I was perusing the shelves of my local bookshop in Bondi, Gertrude & Alice, with my great friend Krish, when she first told me about Poorna Bell and her book Chase the Rainbow. She had met her through a friend in London and I was immediately interested to find out she had written a book. From then on I kept my eye out for Chase the Rainbow every time I found myself in a bookshop, but, after many months had passed, I succumbed to the notion of ordering it online.
Prior to reading Chase the Rainbow, I knew its premise: Poorna’s husband had committed suicide after a lengthy battle with mental illness and drug addiction. I knew it would be a moving and upsetting read; and yet: I didn’t anticipate reading it until 1am; willing my eyes to stay open so that I could get through as many pages as possible before bed, nor did I think I would find myself setting my alarm for 5am the next morning so I could squeeze in as much reading as possible before work. And I certainly didn’t plan on finishing Chase the Rainbow, on a packed bus in Bondi, surrounded by people, tears streaming down my face, as I said a silent prayer for Rob, the man who inspired such a heartbreaking read.
A beautiful ode to her late husband, in Chase the Rainbow we learn about Poorna’s disinterest in being set up with Rob prior to their first date, and we learn about how their love bloomed and blossomed into something so strong, it was impossible not to feel it as the reader. Alas, their love wasn’t to be of the fairytale sort, and soon after saying I do, Poorna learnt of Rob’s drug addiction, and the consequences – the debt, the lies and the detrimental behaviour – that went hand in hand.
As well as documenting the demise of both her marriage to Rob and his flailing health, Poorna also explores the stigma still attached to mental health; its history and why we are where we are in modern-day Britain.
However well you know how a story will end, when it happened; when I started the chapter in which I knew Rob would die, my shoulders were tense, and my heart was heavy as I reluctantly turned the pages to come face to face with his devastating fate. I cried for Rob, Poorna’s husband, and I too cried for a dear boy called Carl; my big sister’s ex boyfriend who also committed suicide after battling a heroin addiction. Almost two decades have passed since it happened, but I still remember his upturned nose and wide open smile like it was yesterday.
A heartbreaking, powerful and poignant book about loneliness and loss; about grief and goodbyes, about depression and addiction and the desperate need society has to destigmatize mental health, Chase the Rainbow is a beautiful and brave and important book that everyone should read. I hope many more readers are moved by this book in the way I was, in the weeks and months and years to come, and I pray that Rob rests peacefully somewhere.
About Chase the Rainbow
Punk rocker, bird nerd and book lover Rob Bell had a full, happy life. He had a loving wife, a big-bottomed dog named Daisy and a career as a respected science journalist. But beneath the carefully cultivated air of machoism and the need to help other people, he struggled with mental health and a drug addiction that began as a means to self-medicate his illness. In 2015, he ended his life in New Zealand on a winter’s night.
But what happened? How did a middle-class Catholic boy from the suburbs, who had an ocean of people who loved him, and a brain the size of a planet, end up dying alone by his own hand? How did it get to this point?
In the search to find out about the man she loved, and how he arrived at that desperate, dark moment, Poorna Bell, Executive Editor of The Huffington Post UK, went on a journey spanning New Zealand, India and England to discover more about him.
A month after his death, she shared her personal tragedy in an open letter to Rob on the site, which went on to be read by hundreds of thousands of people across the world.
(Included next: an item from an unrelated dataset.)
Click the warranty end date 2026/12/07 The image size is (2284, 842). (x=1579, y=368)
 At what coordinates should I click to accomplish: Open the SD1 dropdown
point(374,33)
This is Poorna’s story, not only of how she met the man of her dreams and fell in love, but also Rob’s story and how he suffered with depression since childhood and had secretly been battling addiction as a means to cope with the illness.
Suicide is the biggest killer of men under 45 and a staggering 1 in 4 of us will experience mental illness disease at some point in our lives, but the stigma surrounding mental health means that millions still suffer in silence.
Chase the Rainbow is an affecting, poetic, and deeply personal journey which teaches to seek hope and happiness, even in the most tragic of circumstances. Shattering the stigma surrounding depression and suicide, Poorna Bell challenges us talk about what we most fear, and to better understand the personal struggles of those closest to us.
About Poorna Bell
Poorna Bell is an award-winning journalist and is the former executive editor of HuffPost UK. She has appeared on a number of judging panels including the Decibel prize for the British Book Awards. Poorna has also previously written for the Guardian, the Telegraph, Red, Cosmo, Stylist and the Observer. For five years she was a regular on BBC radio, and has featured on Sky News, London Live and ITV. She is the author of non-fiction book Chase The Rainbow and is currently working on a second book, In Search Of Silence.